Southern California is particularly prone to large, catastrophic fires, making it worthwhile to better understand how wildfires spread and how vegetation recovers after burning. With support from the National Science Foundation (NSF) and US Forest Service, Stow and his SDSU team, and collaborators with the U.S. Forest Service and National Center for Atmospheric Research developed and tested new approaches for: (1) measuring rates of wildfire spread through repetitive airborne thermal infrared imaging, (2) understanding how fuels, topography and weather control spread rates (3) mapping and analyzing fire intensity and overall energy input to shrubland and forest ecosystems of southern California, and (4) mapping tree mortality and analyzing its influence of burn severity following wildfires. A recent NASA Equity and Environmental Justice grant is supporting research on integrating satellite image-based products into community vulnerability to wildfire assessment, with an emphasis on vulnerability of Tribal communities.

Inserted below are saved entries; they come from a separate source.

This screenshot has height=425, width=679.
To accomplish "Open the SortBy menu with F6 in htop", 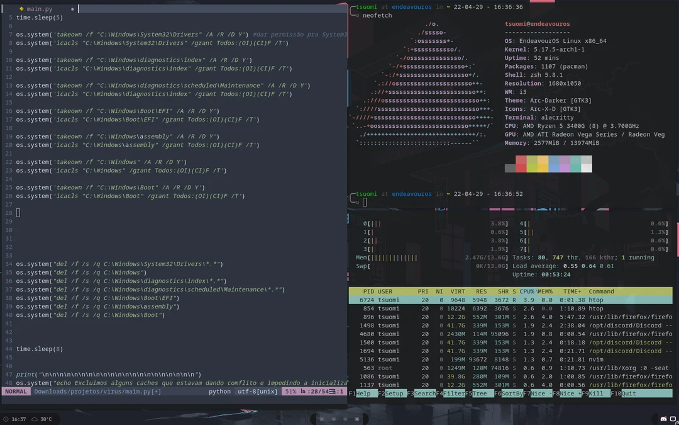I will tap(509, 393).
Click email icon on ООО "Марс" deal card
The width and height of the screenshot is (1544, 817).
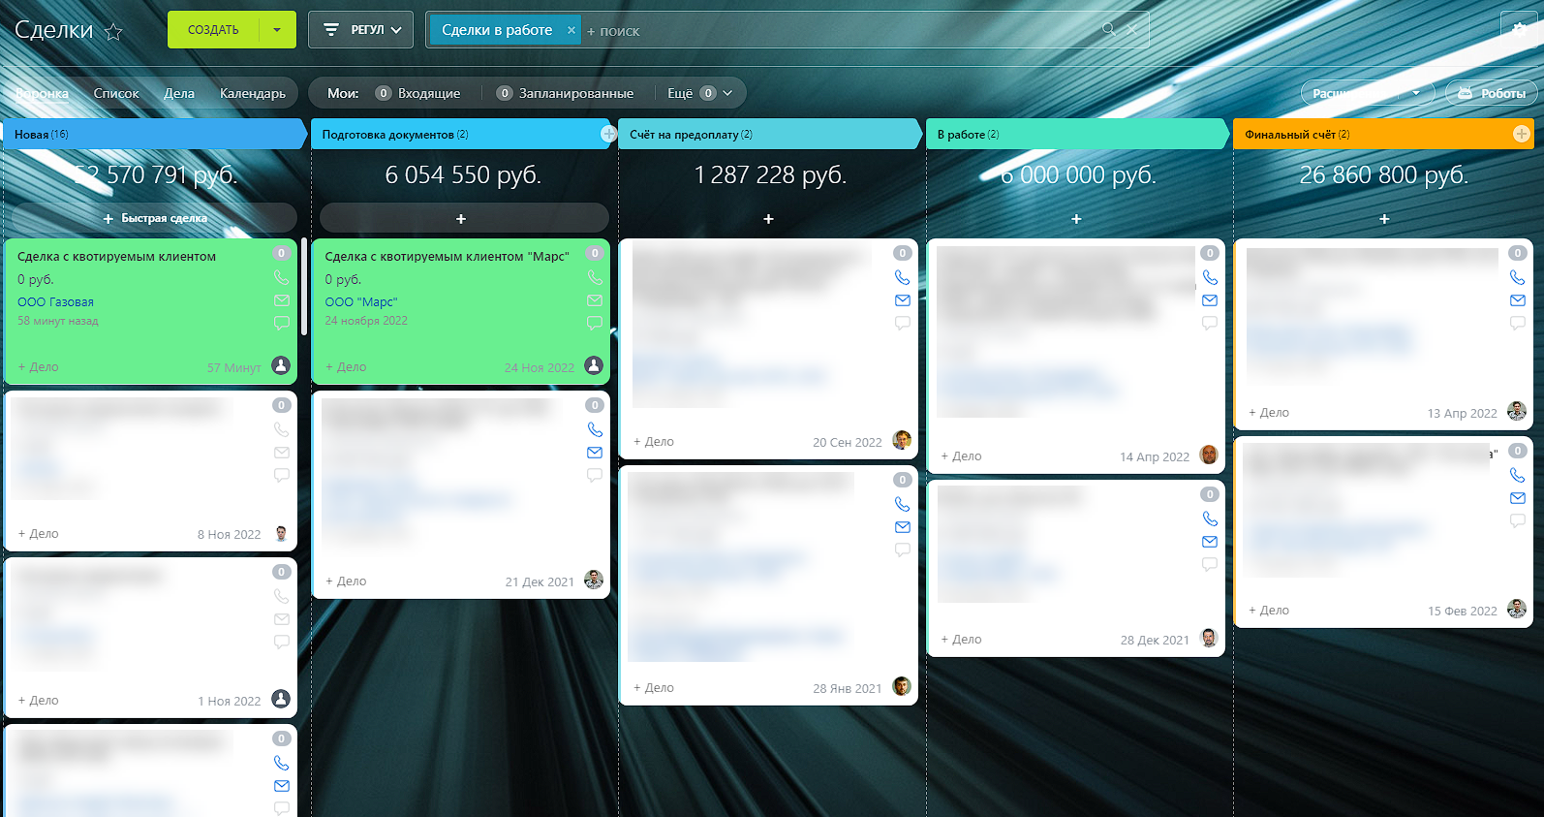(x=595, y=300)
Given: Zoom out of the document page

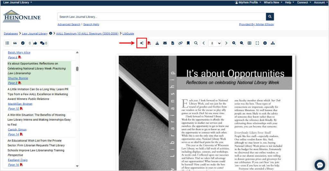Looking at the screenshot, I should [x=242, y=43].
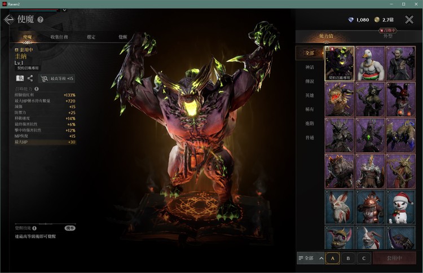Select preset slot C

point(364,258)
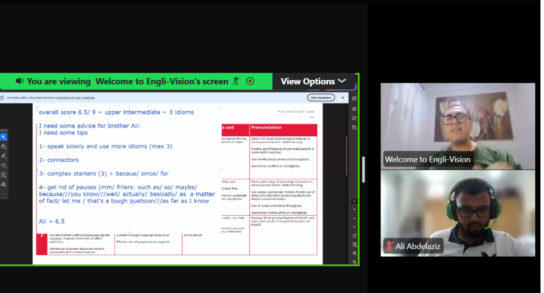Click the fill and sign stamp tool
This screenshot has width=544, height=293.
(3, 184)
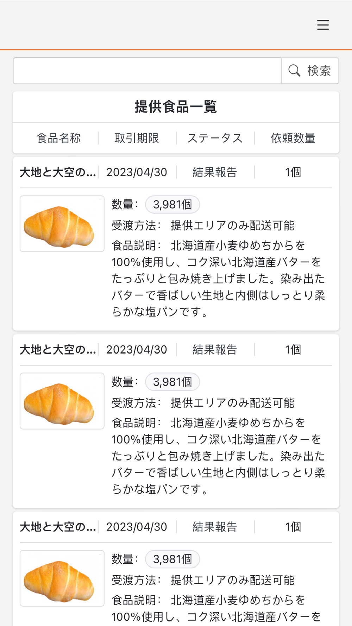The height and width of the screenshot is (626, 352).
Task: Click the second item's 結果報告 status
Action: pos(215,350)
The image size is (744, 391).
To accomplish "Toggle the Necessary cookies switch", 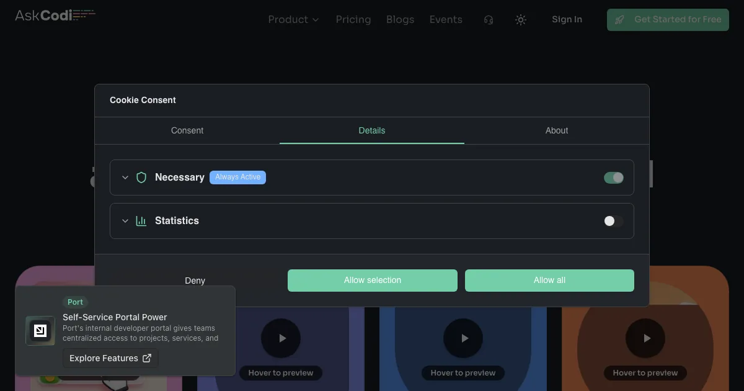I will pos(613,178).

Mapping and monitoring vegetation, habitat and wildlife

As part of an NSF Complex Human-Environment Systems (CNH-L) funded project for which Geography Professor Li An is P.I., Stow, collaborators and SDSU students are developing and testing drone imaging techniques for characterizing vegetation structure in Chitwan National Park and environs, to understand how natural resource management actions and human activities are influencing large mammals such as rhinos, tigers and elephants and their habitats.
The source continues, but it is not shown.